• _YOUR INSTRUCTIONS_
Shown below are entries with pictures; the line with "Instruction: Click the 724+ statistic number" through the line with "Instruction: Click the redo arrow icon" is the span to retype exactly, and the pictures stay out.

• _INPUT MATERIAL_
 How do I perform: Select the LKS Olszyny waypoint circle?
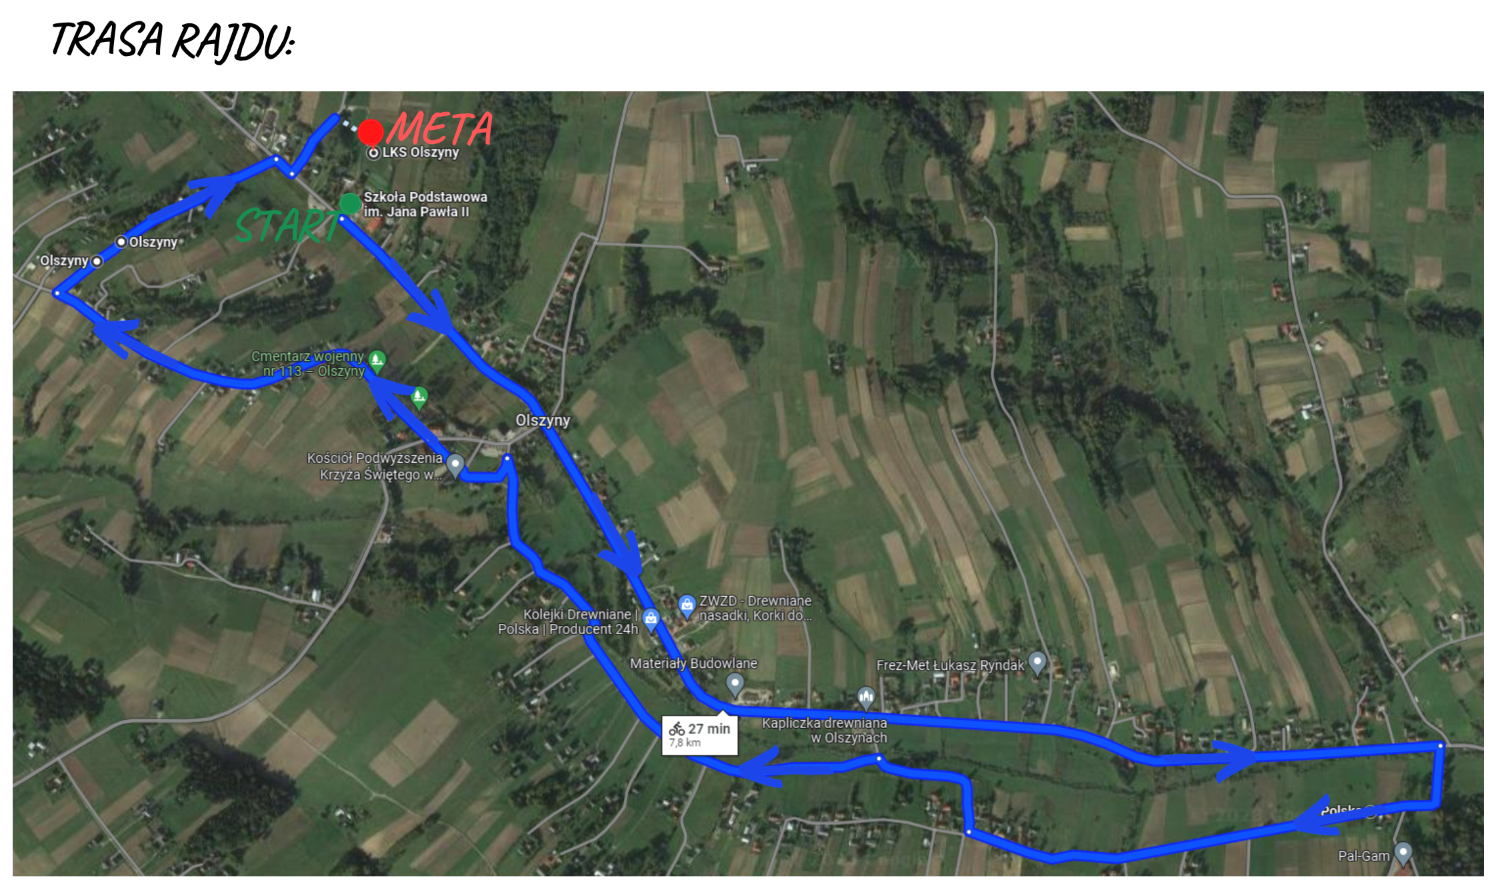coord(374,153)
...
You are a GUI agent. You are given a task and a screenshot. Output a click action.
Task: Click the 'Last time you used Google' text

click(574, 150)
==
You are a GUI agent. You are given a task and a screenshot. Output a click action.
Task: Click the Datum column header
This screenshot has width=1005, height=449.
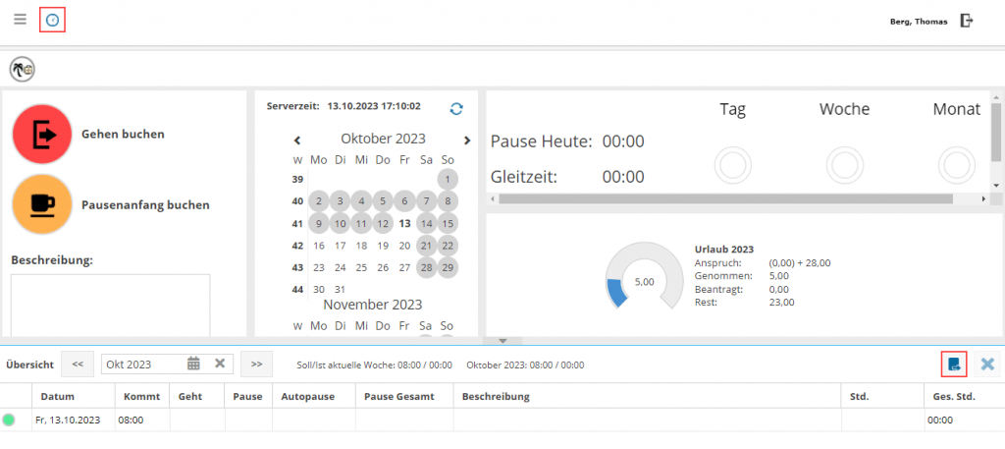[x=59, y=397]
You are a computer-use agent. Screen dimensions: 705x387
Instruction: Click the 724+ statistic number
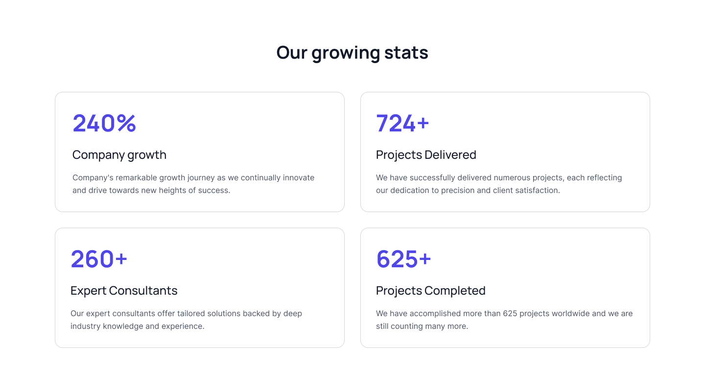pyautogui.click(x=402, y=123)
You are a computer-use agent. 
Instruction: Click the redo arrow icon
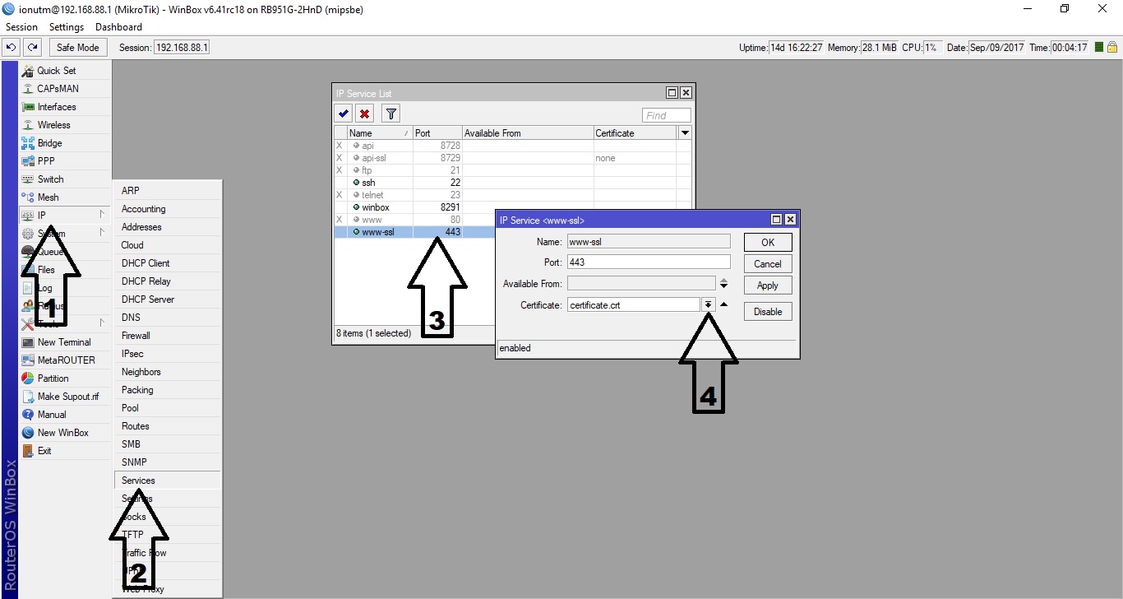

• _SOLUTION TO THIS TASK_
Instruction: Click the 724+ statistic number
pyautogui.click(x=402, y=123)
You are a computer-use agent. 
Instruction: Click the redo arrow icon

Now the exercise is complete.